• _TEXTE EXTRAIT_
Le dernier Alexandre Jardin parle évidemment d’amour, de femmes et d’excentricité. Mais il parle aussi d’éditeurs, d’écriture, de doutes.

"On ne fait entrer la vérité dans un roman que par les jeux de l’illusion. Pas en cherchant à s’en délivrer!" Cette phrase, tirée de Chaque femme est un roman, dernier opus d’Alexandre Jardin qui complète le cycle entamé avec Le Zubial et suivi du Roman des Jardin, pourrait à elle seule résumer le titre qui clôt cette trilogie autobiographique, laquelle s’inscrit nettement en rupture avec les huit autres romans publiés antérieurement.

Nul besoin d’avoir lu ses précédents livres pour suivre celui-ci – l’auteur, d’ailleurs, nous le déconseillerait probablement tant il critique son style d’alors -, il faut plutôt accepter la proposition qui est de lire un écrivain dans un moment charnière de son parcours et sa carrière. Carrière qui est au coeur même du roman, tant au niveau de l’anecdote que des motivations profondes du virage formel que tente de prendre le romancier à succès. Ouvrons cette parenthèse: Jardin a publié, dès la jeune vingtaine, chez des éditeurs prestigieux (Flammarion, Gallimard et, plus tard, Grasset), a raflé quelques prix importants (prix du Premier Roman 1986 et prix Femina 1988) et réalisé des films à succès. En clair, en plus des prix canoniques et d’un rayonnement exceptionnel auprès du grand public, il a gagné la jalousie et les sarcasmes des bien-pensants qui n’ont trouvé dans ses publications que mièvrerie et agilité langagière de surface. Honnête ou non, la position de Jardin en est maintenant une de dévoilement et de recherche d’un style qui tangue entre l’étalement impudique de vérités et la quasi-retenue d’un foisonnement de l’imagination qui en découle.

• _CONSIGNE A_
Pour chacune des affirmations suivantes, dites si elle concorde avec le texte sur Alexandre Jardin, en répondant par oui ou non et en citant exactement les mots du texte qui tranchent. (i) Chaque femme est un roman clôt une trilogie autobiographique. (ii) Il faut avoir lu les livres précédents de l’auteur pour suivre celui-ci. (iii) Jardin a obtenu le prix Femina en 1986.
• _CONSIGNE B_
Recopiez le passage du texte sur Alexandre Jardin qui commence par « Le dernier Alexandre » et se termine par « romans publiés antérieurement. ».

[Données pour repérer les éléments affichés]

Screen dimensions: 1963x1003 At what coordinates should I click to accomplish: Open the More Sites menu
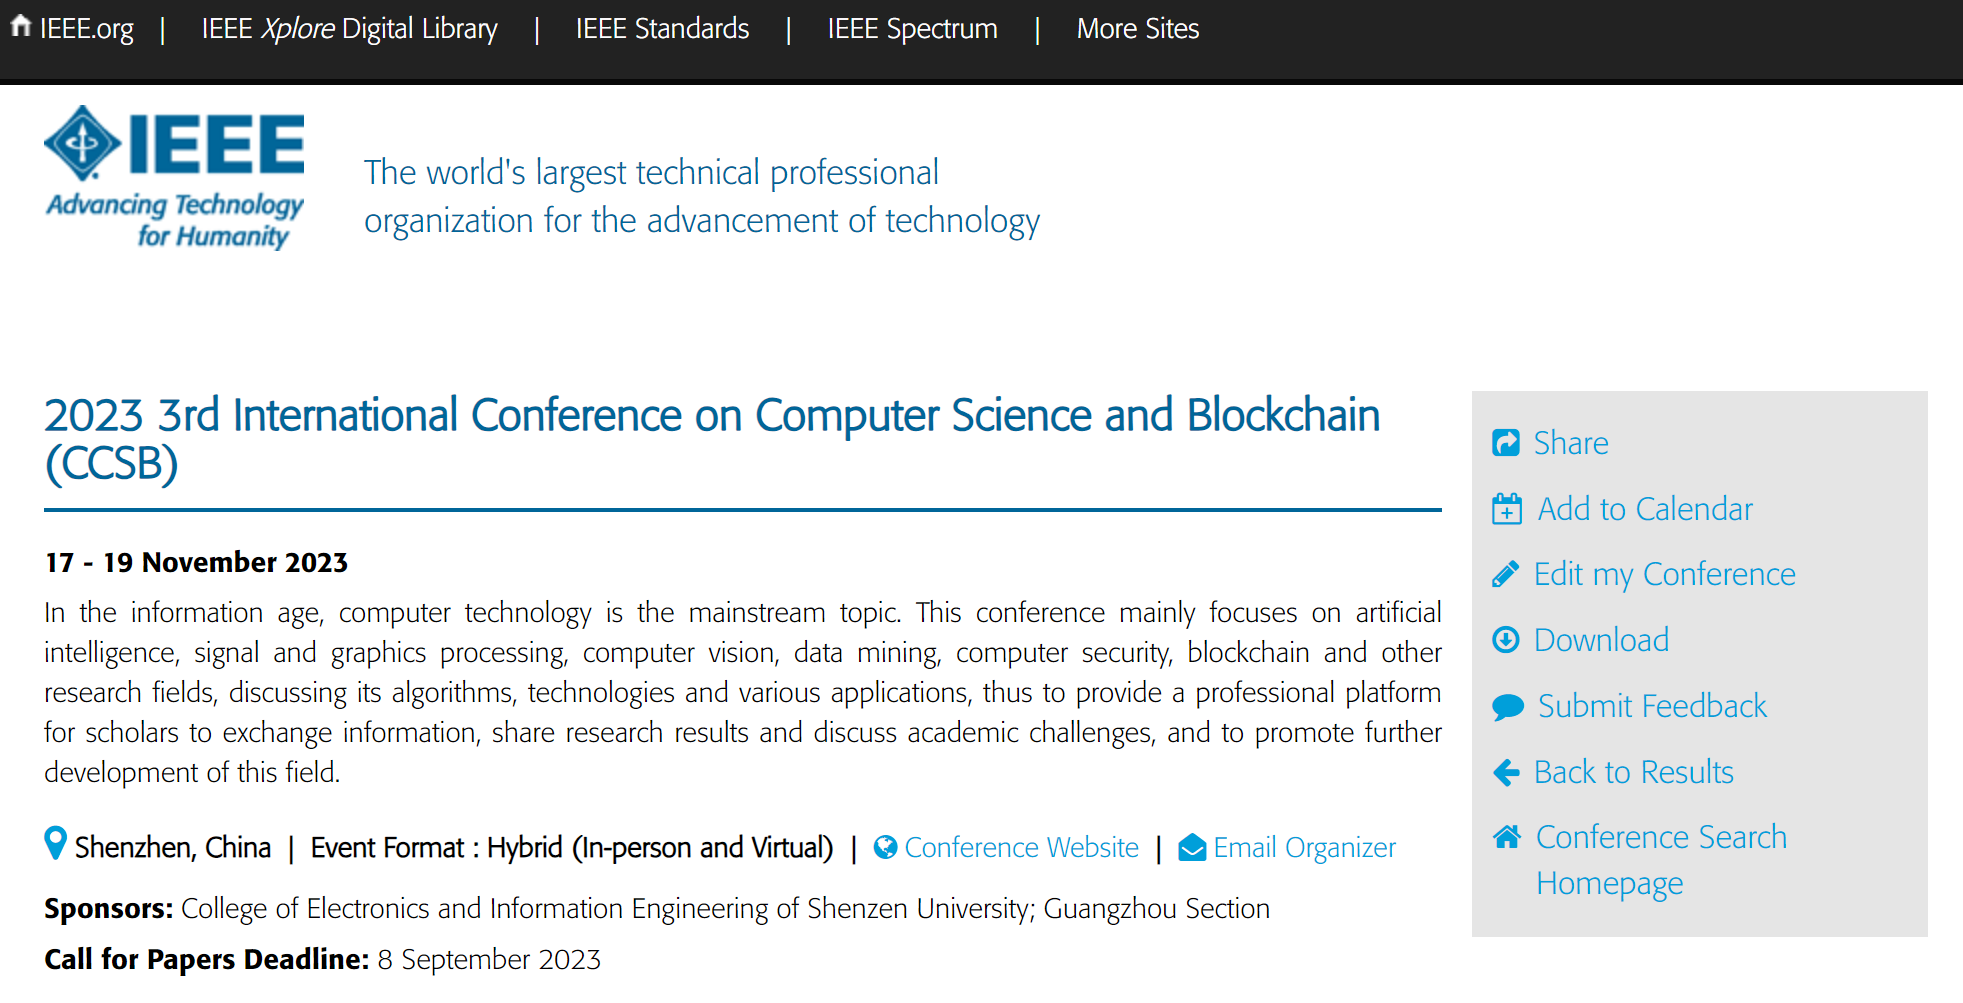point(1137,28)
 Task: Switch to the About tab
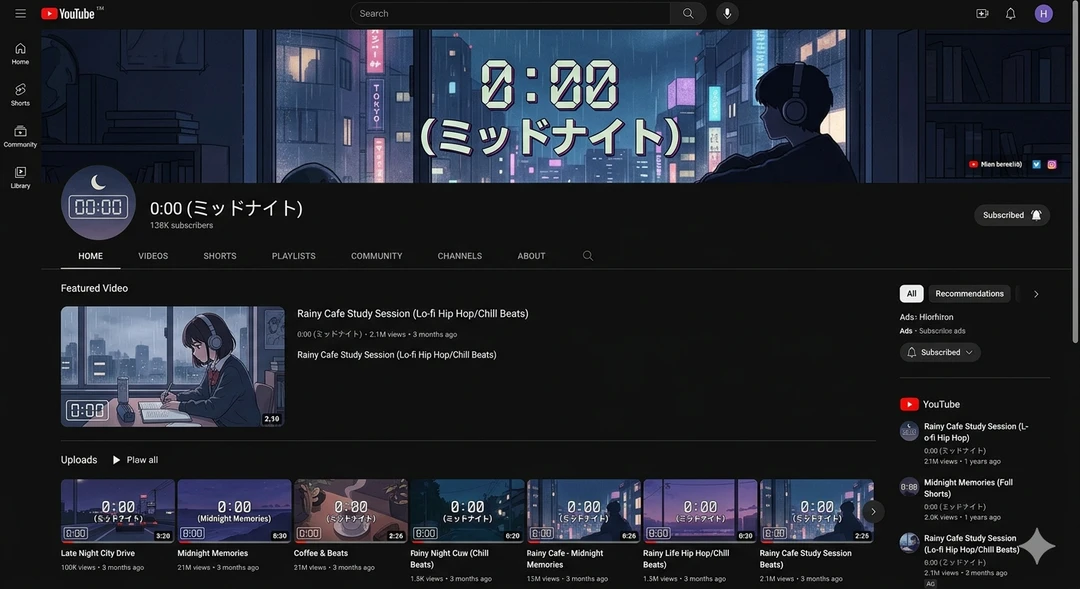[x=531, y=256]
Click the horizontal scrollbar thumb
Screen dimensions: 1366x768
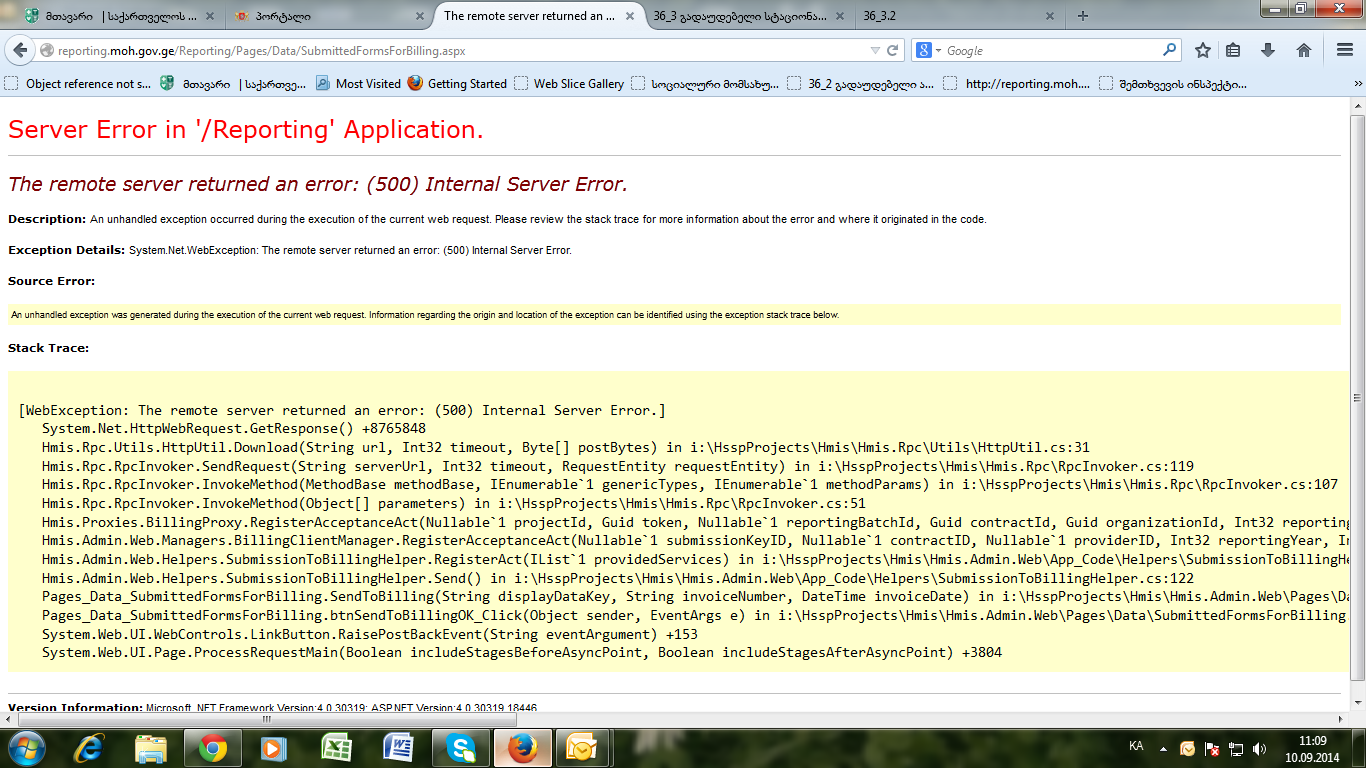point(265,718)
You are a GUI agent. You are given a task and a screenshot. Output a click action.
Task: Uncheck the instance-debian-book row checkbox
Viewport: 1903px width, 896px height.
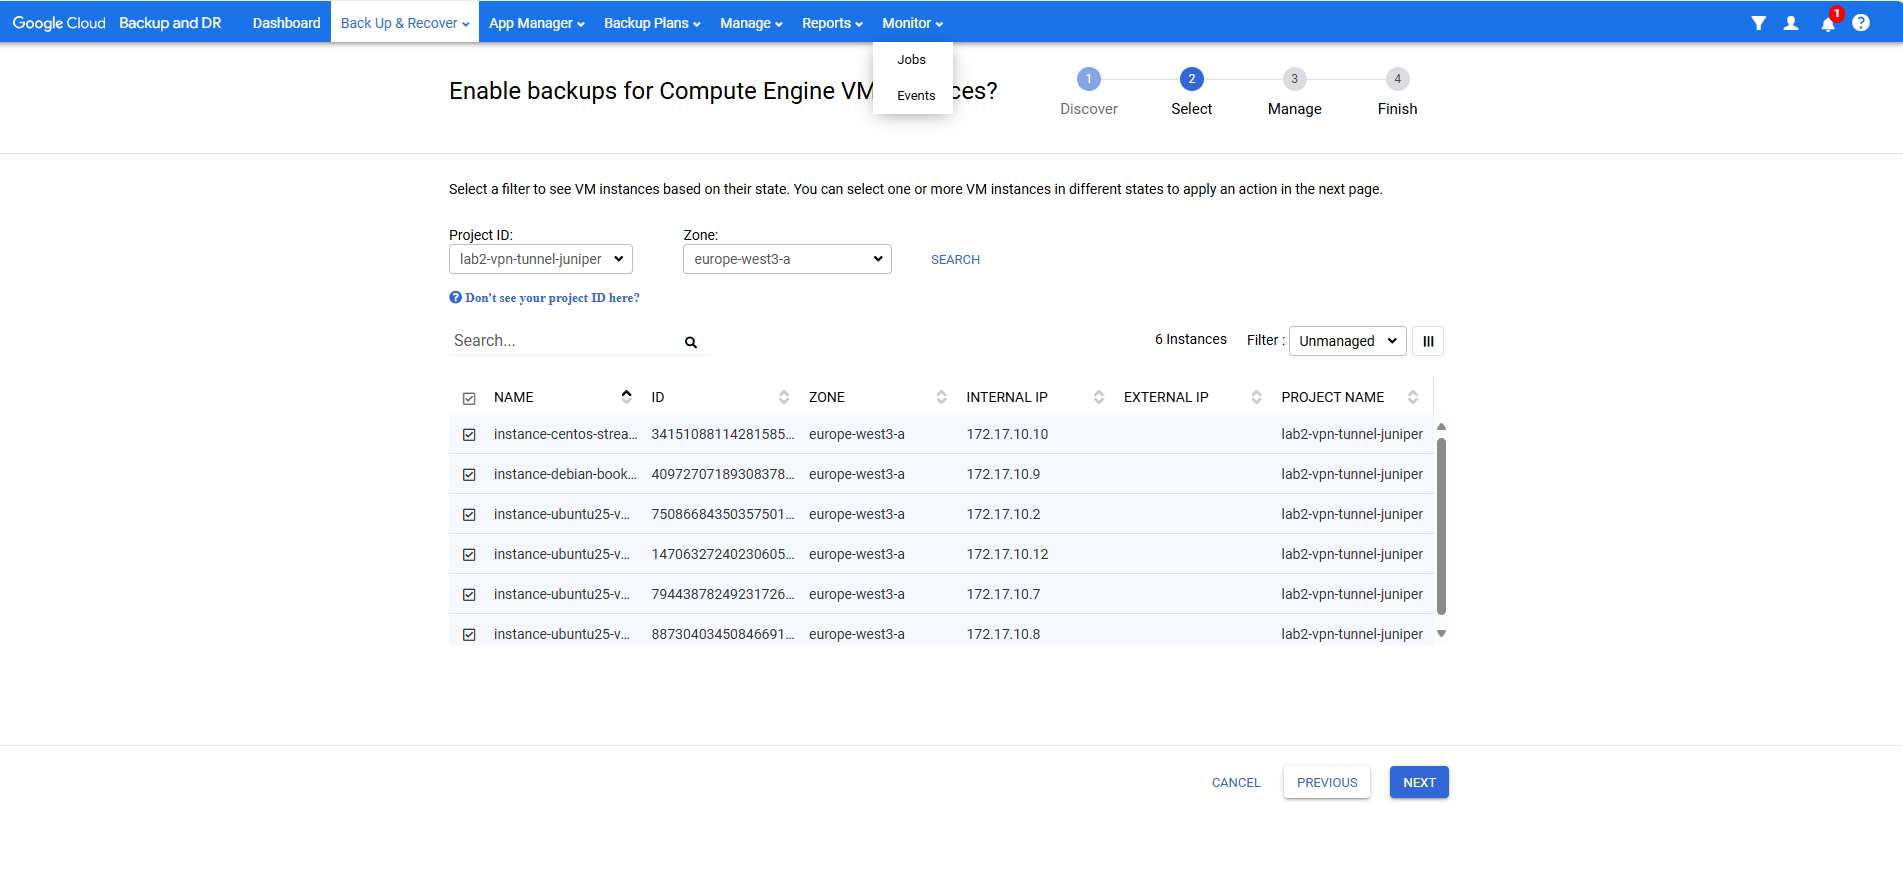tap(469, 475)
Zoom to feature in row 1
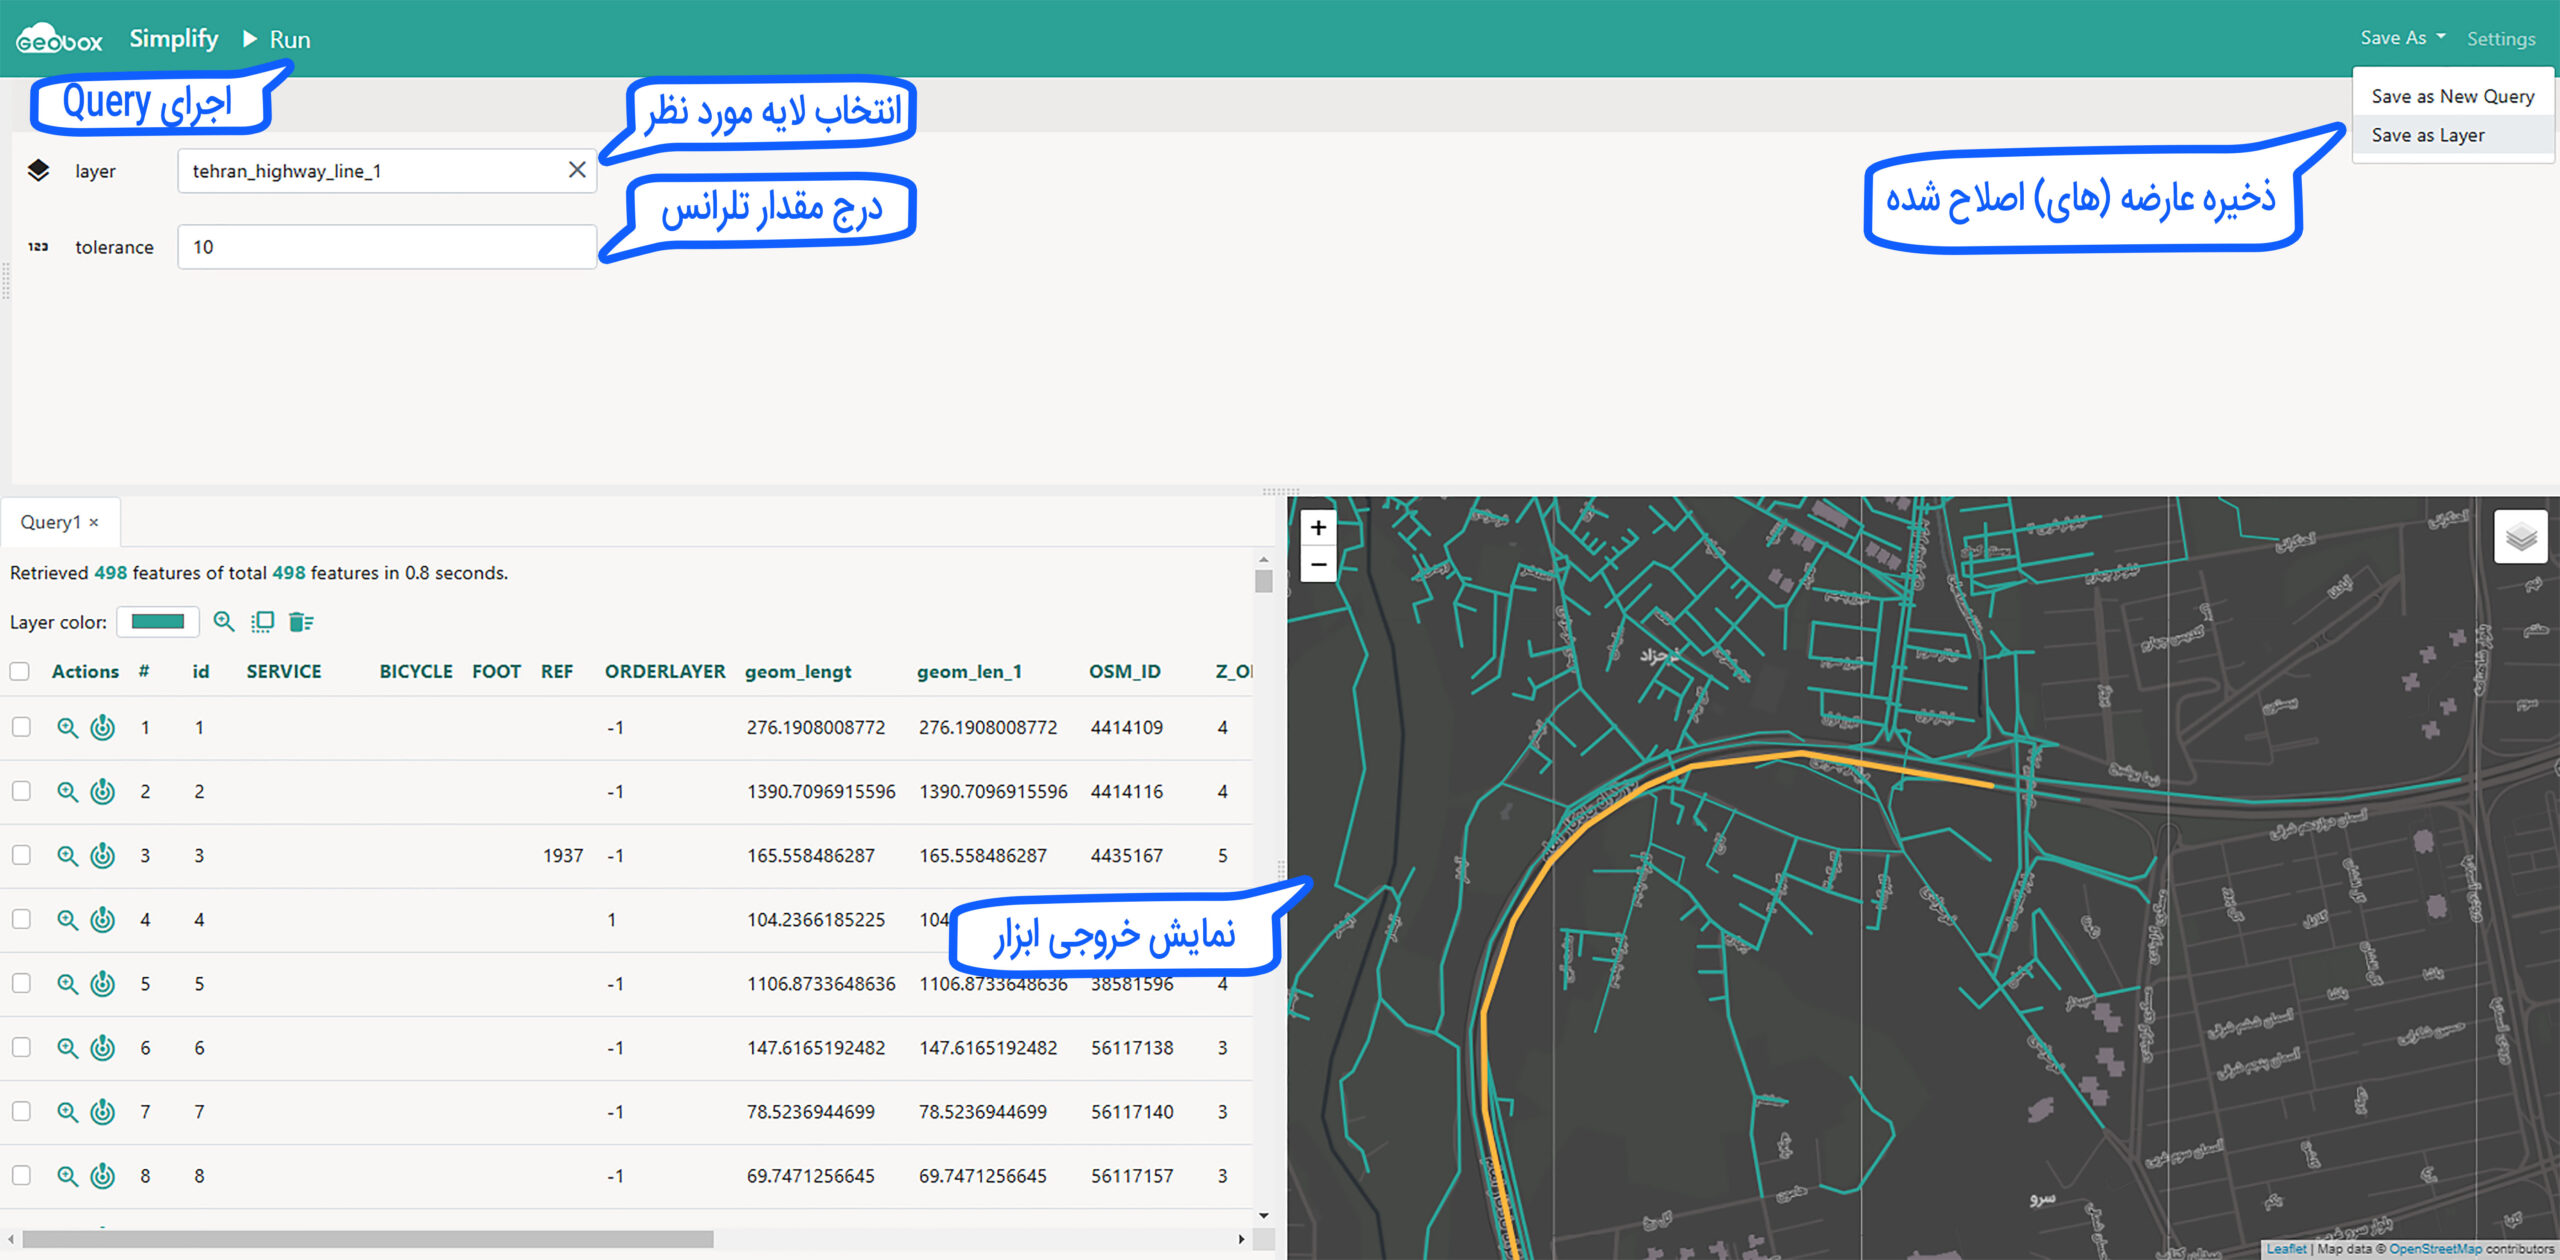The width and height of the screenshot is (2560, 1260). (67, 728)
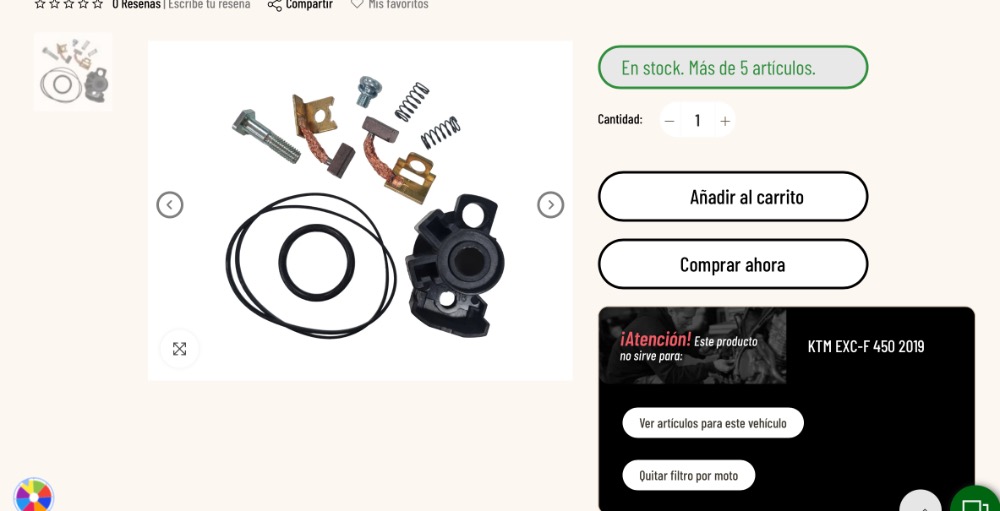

• _RÉPONSE COMPLÈTE A_
(i) Oui : « le titre qui clôt cette trilogie autobiographique »
(ii) Non : « Nul besoin d’avoir lu ses précédents livres pour suivre celui-ci »
(iii) Non : « prix du Premier Roman 1986 et prix Femina 1988 »

• _RÉPONSE COMPLÈTE B_
Le dernier Alexandre Jardin parle évidemment d’amour, de femmes et d’excentricité. Mais il parle aussi d’éditeurs, d’écriture, de doutes.

"On ne fait entrer la vérité dans un roman que par les jeux de l’illusion. Pas en cherchant à s’en délivrer!" Cette phrase, tirée de Chaque femme est un roman, dernier opus d’Alexandre Jardin qui complète le cycle entamé avec Le Zubial et suivi du Roman des Jardin, pourrait à elle seule résumer le titre qui clôt cette trilogie autobiographique, laquelle s’inscrit nettement en rupture avec les huit autres romans publiés antérieurement.